What are the main objectives of Financial Planning?

Despite its rising popularity of late, a considerable amount of doubt still exists around the real objectives of financial planning! And why not? The terms “financial planning” and “financial advice” are not just applied very loosely in our industry, but in fact they are in fact often misused.

For instance, a lot of life insurers tend to follow a robust financial planning process, only to “sell” investors fruitless, low yielding endowment policies at the end of the exercise. What, then, are the main objectives of financial planning ? Here are a few of them.

To give you clarity on your personal budget

If you’re like most people, you likely have “too much month left over at the end of your money”, instead of the other way around! Financial planning can help you greatly in this regard. After all, what good is financial advice if your cash flow is all over the place and you’re always stressed out over your finances? By using technology, a financial planner can help you make sense of your monthly spends by bucketing them into essential spends and discretionary spends, and helping you identify money leaks. At the end of the budgeting exercise, you’ll have more clarity on your cash flows and will therefore be in a better position to build a robust savings plan towards your future.

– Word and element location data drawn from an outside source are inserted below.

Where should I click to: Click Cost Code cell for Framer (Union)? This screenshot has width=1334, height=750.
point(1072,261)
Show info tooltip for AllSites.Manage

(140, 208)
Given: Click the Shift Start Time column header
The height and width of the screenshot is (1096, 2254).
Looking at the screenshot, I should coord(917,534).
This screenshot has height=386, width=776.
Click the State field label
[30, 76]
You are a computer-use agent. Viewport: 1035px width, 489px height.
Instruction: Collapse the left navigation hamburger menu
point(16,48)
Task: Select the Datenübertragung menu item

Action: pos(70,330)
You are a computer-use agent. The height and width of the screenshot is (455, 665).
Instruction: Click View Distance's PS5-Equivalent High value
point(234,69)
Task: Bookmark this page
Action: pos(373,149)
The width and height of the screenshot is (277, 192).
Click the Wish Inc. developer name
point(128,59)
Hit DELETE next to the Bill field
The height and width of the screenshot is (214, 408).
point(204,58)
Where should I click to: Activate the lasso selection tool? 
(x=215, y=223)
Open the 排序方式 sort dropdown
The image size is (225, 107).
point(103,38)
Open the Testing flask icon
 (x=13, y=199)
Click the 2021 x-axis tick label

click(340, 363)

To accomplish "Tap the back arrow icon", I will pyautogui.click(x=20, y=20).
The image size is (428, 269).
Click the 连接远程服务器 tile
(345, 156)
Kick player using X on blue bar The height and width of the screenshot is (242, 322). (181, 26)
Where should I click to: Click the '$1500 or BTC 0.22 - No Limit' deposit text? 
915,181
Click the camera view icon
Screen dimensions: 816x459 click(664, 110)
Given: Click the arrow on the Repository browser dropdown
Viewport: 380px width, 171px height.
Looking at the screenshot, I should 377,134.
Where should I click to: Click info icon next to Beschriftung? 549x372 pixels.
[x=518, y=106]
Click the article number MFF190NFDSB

To set up trackable metrics to monitor your financial health

As Karl Pearson said, “What is measured, improves. What is measured and reported, improves exponentially”. This rings true from the perspective of financial planning and financial advice too. A lot of people live their lives with an innate sense of discomfort about their personal finances, without really being able to pinpoint what exactly is wrong. This is where financial advice related ratios can be very useful. Even simple but powerful Financial Planning metrics such as reserve surplus ratio, savings to surplus ratio & debt to income ratio can have a powerful impact on your financial health in the long run, by putting the outcomes of your money decisions into perspective and allowing you to build a plan to improve your present situation gradually.

To enable you to take informed money decisions

Most of us underestimate the cumulative effect of the small, day to day money decisions that we take. Financial Planning can come in extremely handy here as well. Good financial advice enables you to take money decisions keeping the big picture in mind. Financial Planning is like a roadmap, and having this roadmap in front of you or in the back of your mind ensures that you don’t make big mistakes along the way – such as short-term thinking, speculating excessively, investing into low yielding products for long term goals, borrowing excessively, and such. Financial Planning builds your financial confidence, enabling you to take smarter decisions for yourself and your family.

To reinforce correct investment behaviours

Remember, even the best financial advice is fruitless if it isn’t backed by correct investing behaviours! Simply knowing about the best investment products is just the tip of the iceberg. After all, “how you invest” matters a whole lot more than “where you invest”. This is where financial planning (done right) can be helpful. During the financial planning exercise, an advisor should ideally aim to uncover detrimental investing beliefs and behaviours that could potentially jeopardise your entire financial planning journey. These hindrances should be addressed before dispensing any financial advice, using a mix of scenario analyses, behavioural counselling and expectation setting.

And most importantly… to put you on track to meet your goals

What good is financial planning, or any financial advice  for that matter, if it doesn’t ensure that you meet your financial goals? Without goal achievement, financial planning becomes nothing more than a one-time, feel-good exercise. Hence, it’s critical that the financial planning process acts as an enabler for you to meet your goals. Your financial advisor should have adequate tools at hand to keep you aligned to the goals that were during the financial planning exercise, even if those goals are years or decades away. Needless to say, this is a challenging task – and goes beyond just dispensing financial advice off the shelf. You and your advisor should regularly revisit your goals together and work on a short term and long-term plan of action to make sure you meet them. Only then can the financial planning exercise be deemed a success.